Além de estranhos avisos
cifrados sobre ter aberto inadvertidamente algum tipo de caixa de pandora: “Não
olhe em seu tapete/ eu tirei algo de terrível dele, veja”- Breaking Glass;
ou “Ela abriu estranhas portas que nunca mais se fecharam”- Scary Monsters.
DeFrie e seu “cliente”
foram agentes de mudanças especificamente empregadas por Tavistock para ajudar
a moldar a opinião da cultura jovem. Bowie foi um instrumento para ajudar a
derrubar costumes sociais e tabus para emergir a Terceira Onda da sociedade
industrial e consumo: a customização do marketing e toda as mudanças
tecnológicas das plantas industrias das fábricas – da produção em massa para a
segmentada e sob demanda.
Mas Bowie viu algo mais
na histeria em torno de Ziggy Stardust alimentada pela grana de investimentos a
fundo perdido. Alguma coisa que chamou de “malevolência paranormal”. Ficou
paranoico, matou o personagem e partiu para um autoexílio por Nova York, Los
Angeles e Berlim.
Suas músicas se tornaram
cada vez auto-confidentes e gnósticas.

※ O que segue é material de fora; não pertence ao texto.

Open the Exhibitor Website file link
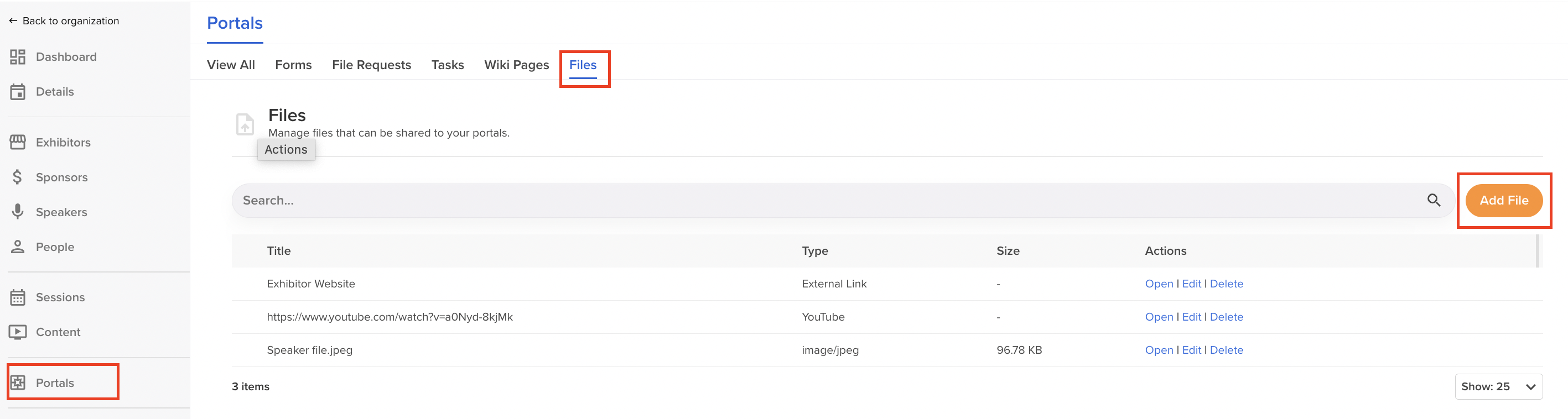The image size is (1568, 419). tap(1159, 284)
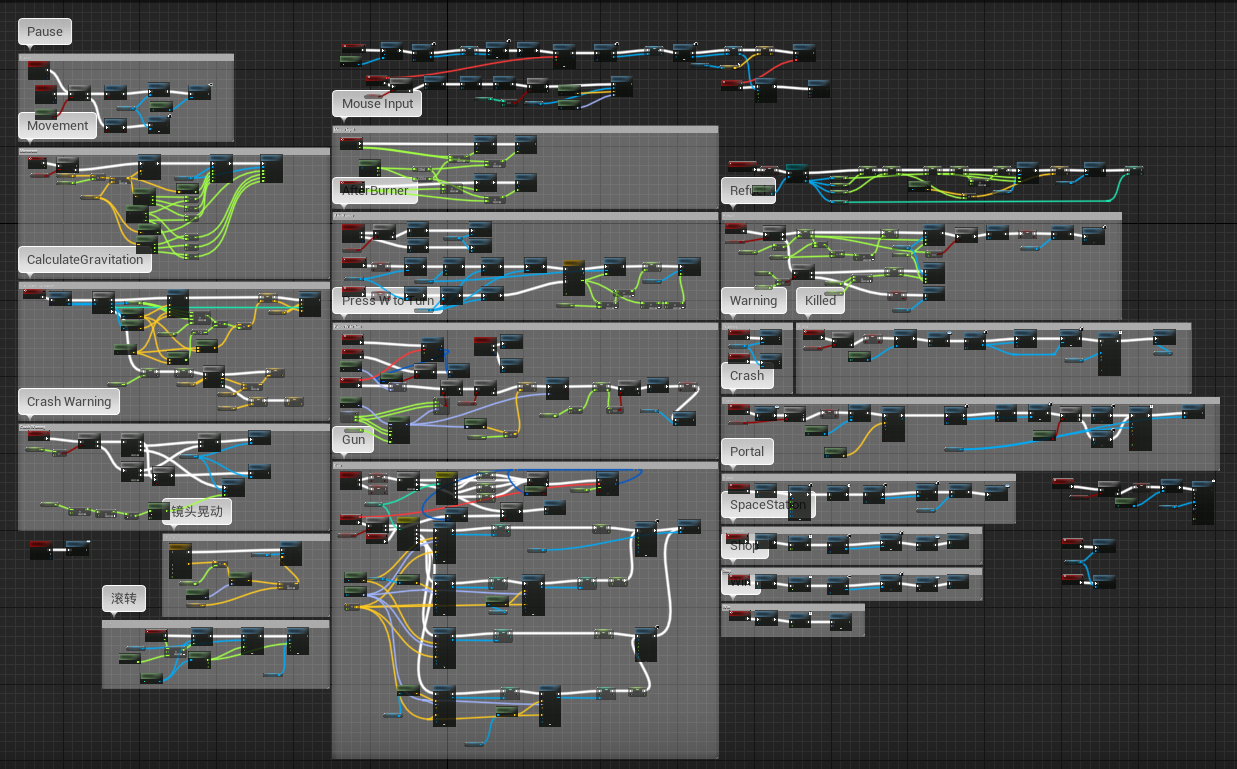
Task: Click the Mouse Input comment bubble
Action: [377, 104]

De Ziggy Stardust ficou a figura do
alienígena que caiu na Terra, revolucionou a tecnologia, foi seduzido e depois
corrompido pela grandes corporações como no filme que protagonizou O Homem
Que Caiu na Terra (1976) – sobre o filme clique aqui.
O apego ao gnosticismo
como forma de denúncia cifrada para os fãs pode ser percebida em músicas como Love
The Alien – última música escrita na sua fase paranoica em Los Angeles e
gravada em 1985: o Evangelho como uma grande mentira, com Jesus Cristo que
jamais teria morrido na cruz e sua história como o resultado de uma engenharia
política. A ideia de uma Igreja que dominaria sonhos e desejos de incontáveis
gerações.
Assim como John Lennon
que buscou em músicas como I Am The Walrus fazer um acerto de contas com
a engenharia social por trás dos Beatles, Bowie passou explorar simbologias
gnósticas e ocultistas. Lennon deixou o campo dos simbolismos e passou para a
ação política explícita, o que, para muitos pesquisadores, teria lhe custado a
vida.
Ao contrário, Bowie
mergulhou ainda mais no Oculto (como atestam os últimos vídeo-clipes da sua vida
Black Star e Lazarus). Escapou do tradicional obituário que a
grande mídia reserva para as estrelas pop (drogado, atormentado etc.) e elevou
o rock da adolescência para a maturidade.
Graças a isso, Bowie
conseguiu manter a integridade das suas letras e a virulência da suas
auto-confidências gnósticas para a posteridade.